First Author  Meyer AJ Year  2011
Journal  J Cell Sci Volume  124
Issue  Pt 9 Pages  1433-44
PubMed ID  21486941 Mgi Jnum  J:182955
Mgi Id  MGI:5317235 Doi  10.1242/jcs.077883
Citation  Meyer AJ, et al. (2011) Structural protein 4.1R is integrally involved in nuclear envelope protein localization, centrosome-nucleus association and transcriptional signaling. J Cell Sci 124(Pt 9):1433-44
abstractText  The multifunctional structural protein 4.1R is required for assembly and maintenance of functional nuclei but its nuclear roles are unidentified. 4.1R localizes within nuclei, at the nuclear envelope, and in cytoplasm.
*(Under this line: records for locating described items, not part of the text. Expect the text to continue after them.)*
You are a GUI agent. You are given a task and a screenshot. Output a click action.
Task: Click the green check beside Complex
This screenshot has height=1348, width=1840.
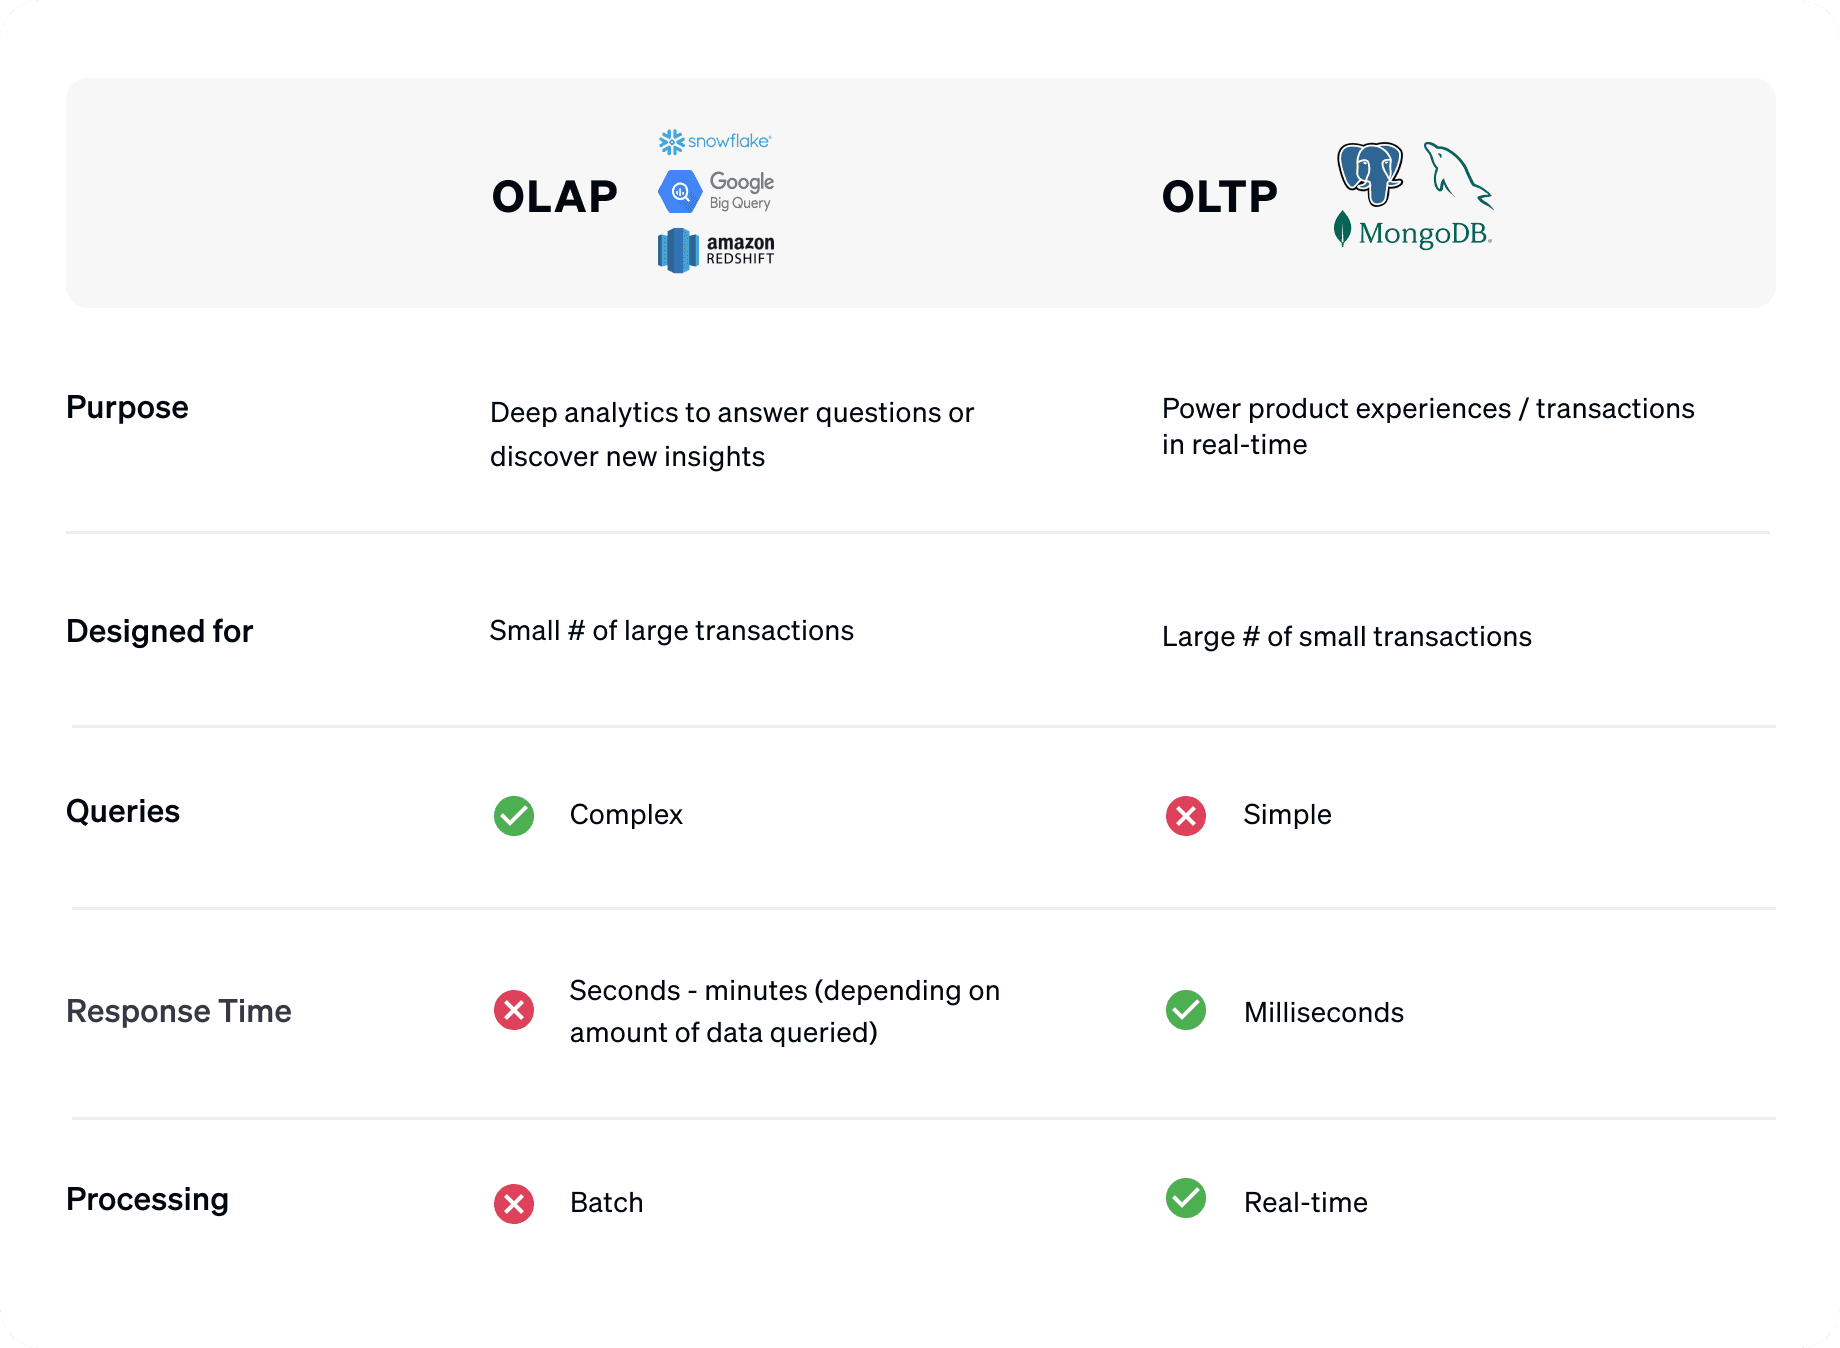[x=514, y=816]
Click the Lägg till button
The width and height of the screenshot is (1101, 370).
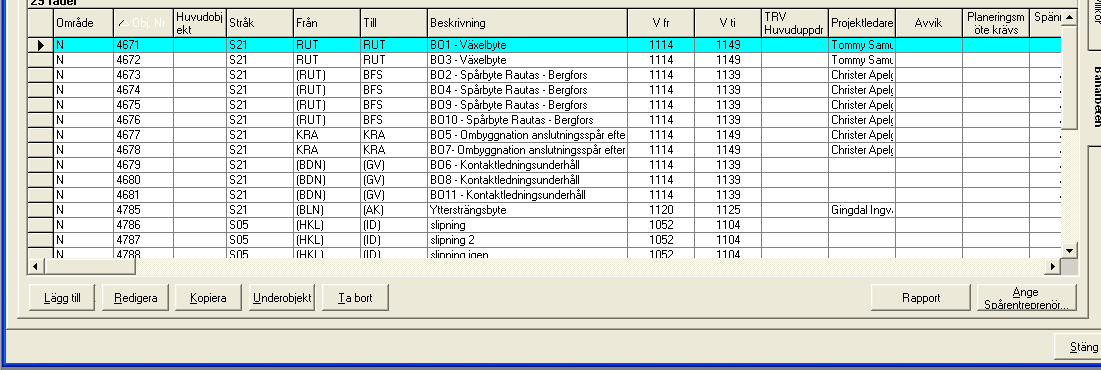coord(62,298)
Here we show that 4.1R, the nuclear envelope protein emerin and the intermediate filament protein lamin A/C co-immunoprecipitate, and that 4.1R-specific depletion in human cells by RNA interference produces nuclear dysmorphology and selective mislocalization of proteins from several nuclear subcompartments. Such 4.1R-deficiency causes emerin to partially redistribute into the cytoplasm, whereas lamin A/C is disorganized at nuclear rims and displaced from nucleoplasmic foci. The nuclear envelope protein MAN1, nuclear pore proteins Tpr and Nup62, and nucleoplasmic proteins NuMA and LAP2alpha also have aberrant distributions, but lamin B and LAP2beta have normal localizations. 4.1R-deficient mouse embryonic fibroblasts show a similar phenotype. We determined the functional effects of 4.1R-deficiency that reflect disruption of the association of 4.1R with emerin and A-type lamin: increased nucleus-centrosome distances, increased beta-catenin signaling, and relocalization of beta-catenin from the plasma membrane to the nucleus. Furthermore, emerin- and lamin-A/C-null cells have decreased nuclear 4.1R. Our data provide evidence that 4.1R has important functional interactions with emerin and A-type lamin that impact upon nuclear architecture, centrosome-nuclear envelope association and the regulation of beta-catenin transcriptional co-activator activity that is dependent on beta-catenin nuclear export.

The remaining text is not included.